Task list:
[1] In the post about holiday eating, what does the writer call their main strategy?
[2] Reproduce the part of the post about holiday eating starting with "I wish I had" and going on through "we are today.", word for word.

Passage:
+ + + + + + +

Eight years ago I posted about the mixed messages in magazines and online during the holidays, where we are at once surrounded by incredible recipes for special occasions (see the Canadian Living feature “Holiday Treats Packed with Love”) and by strategic guidelines for navigating the holidays without gaining weight (i.e. “if you’re at a party, position yourself away from the food table” — I said to myself never). My post “Eat! Don’t Eat! Holiday Magazine Mixed Messages” rings true today too, with the more recent twist over this decade of social media as a major source of these conflicting narratives of indulgence and deprivation.
Really what this all means to me is that many people live a tortured, socially and culturally induced relationship with food that makes a direct experience of pleasurable eating some sort of small victory. I don’t even know if it’s possible to make it through an entire evening during the holidays without being exposed to at least one person, if not multitudes, loading up their plate with holiday treats packed with love while saying “I really shouldn’t.”
Do I have a solution for this? Not really. My main strategy is DO NOT ENGAGE. A party is not the time to explain to people that we live in a toxic diet culture that has robbed so many of the simple pleasure of holiday eating. It is, after all, just eating. It does not (as I recently read in Geneen Roth’s wonderful book Women, Food and God) lead to rapture. Neither does eating to the point of the “oh-gollys” (a term coined by a high school friend of mine to describe the feeling of “oh golly, I ate too much.”) No one wants to have that conversation at that moment.
Another reason not to engage is that it is very likely to lead into talk of new year’s resolutions (i.e. “indulge” now and put the deprivation off until later). A food table at a party is not the place to remind people that they will not in fact be a different person on January 1st, and deprivation then will feel just as deprivation-y as it will right now.
The final reason not to engage is that no matter how fortified I feel I am against the onslaught of mixed messages, where what I believe and know to be true hits up against a lifetime of “shoulds” and “shouldn’ts,” I too can slide into second-guessing myself if I’m exposed too long to the dominant narrative. I’ve worked hard to combat it and I don’t want to go there, especially when I’m trying to enjoy myself and a delicious piece of vegan brie with hot red pepper jelly on a slice of olive oil-brushed crostini.
I wish I had more of a “how-to” today, but really all I have to offer is my best wishes for an enjoyable season and however much luck you need to get to the other side, where, thankfully, we will all still be the same people we are today.

+ + + + + + +

Collected data entries
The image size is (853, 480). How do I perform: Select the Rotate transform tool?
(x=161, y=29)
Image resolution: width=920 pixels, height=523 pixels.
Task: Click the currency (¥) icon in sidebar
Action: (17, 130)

+ + + + + + +

Task answers:
[1] DO NOT ENGAGE.

[2]
I wish I had more of a “how-to” today, but really all I have to offer is my best wishes for an enjoyable season and however much luck you need to get to the other side, where, thankfully, we will all still be the same people we are today.